抜粋
================
「ポスターはメタファーではない」終わりの鳥 きーろさんの映画レビュー(感想・評価)
ポスターはメタファーではない
まんまそういう話なんだなと。
花粉と黄砂と寝不足で体調最悪の中TOHOシネマズ日本橋へ。
見る前にB1で食べたラーメンが人気高級店なのかもだけど
丁寧に作るとカップ麺のいいヤツに似てくるという気づき。
さて。内容的には落語で良くある「死神」を鳥にして、愛する余命幾許かの娘をあっちの世界に持っていかれないようにお母さんが奮闘する話、で大筋いいはず。
死の概念の書き方は古今東西普遍だと思ってたけど、そもそもキリスト教とかイスラム教はこんな風には死は訪れないと思われているはずので、死を生命の終わりと考えている日本人が1番このストーリーを理解できるのではないかと思ったりしたんだが見当違いかもしれない。好きなシーンもたくさん。最初に鳥出てきた時爆笑したし、大きさが変わるのがまさに神的だし、ラップパート最高だし、神を神と描かないカジュアルな感じ(まさにブラック企業!)も好感度が高い。個々の置かれた事情にフォーカスすると世界の声が聞こえなくなることで彼にとっての〈死〉が作業以上意味を持って人間味を増すとか、オウムにした意味がラストシーンでわかるとかね。
================
データ行
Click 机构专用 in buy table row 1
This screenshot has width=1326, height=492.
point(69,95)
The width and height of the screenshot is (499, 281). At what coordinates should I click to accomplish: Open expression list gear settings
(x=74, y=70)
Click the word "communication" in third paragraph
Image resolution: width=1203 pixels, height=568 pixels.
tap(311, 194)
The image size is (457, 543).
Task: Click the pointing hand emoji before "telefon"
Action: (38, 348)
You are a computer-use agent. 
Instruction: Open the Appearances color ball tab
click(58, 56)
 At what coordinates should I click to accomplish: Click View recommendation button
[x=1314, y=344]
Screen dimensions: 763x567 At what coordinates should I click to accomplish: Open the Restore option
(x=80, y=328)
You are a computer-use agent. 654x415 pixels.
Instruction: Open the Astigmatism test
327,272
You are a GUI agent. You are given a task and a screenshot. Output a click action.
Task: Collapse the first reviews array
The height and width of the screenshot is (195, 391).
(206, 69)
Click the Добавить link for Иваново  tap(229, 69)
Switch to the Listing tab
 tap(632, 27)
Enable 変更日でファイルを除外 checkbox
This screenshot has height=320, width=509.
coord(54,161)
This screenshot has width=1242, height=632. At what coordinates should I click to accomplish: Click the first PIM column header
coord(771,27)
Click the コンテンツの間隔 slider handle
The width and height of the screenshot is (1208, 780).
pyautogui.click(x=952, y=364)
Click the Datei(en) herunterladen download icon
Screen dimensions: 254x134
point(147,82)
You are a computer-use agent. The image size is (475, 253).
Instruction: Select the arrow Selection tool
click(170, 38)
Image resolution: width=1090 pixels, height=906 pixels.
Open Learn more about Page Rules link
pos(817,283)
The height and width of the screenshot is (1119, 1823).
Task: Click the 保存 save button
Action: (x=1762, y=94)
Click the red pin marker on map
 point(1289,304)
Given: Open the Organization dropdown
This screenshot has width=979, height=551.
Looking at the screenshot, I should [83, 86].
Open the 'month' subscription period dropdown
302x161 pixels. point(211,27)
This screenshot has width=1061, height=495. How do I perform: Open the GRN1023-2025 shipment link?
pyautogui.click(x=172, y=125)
================
作業内容
映画レビューから、「花粉と黄砂と寝不足で体調最悪の中TOHOシネマズ日本橋へ。」以降「奮闘する話、で大筋いいはず。」までの範囲をすべて、一字一句改変せずに引用せよ。

タスクへの回答
花粉と黄砂と寝不足で体調最悪の中TOHOシネマズ日本橋へ。
見る前にB1で食べたラーメンが人気高級店なのかもだけど
丁寧に作るとカップ麺のいいヤツに似てくるという気づき。
さて。内容的には落語で良くある「死神」を鳥にして、愛する余命幾許かの娘をあっちの世界に持っていかれないようにお母さんが奮闘する話、で大筋いいはず。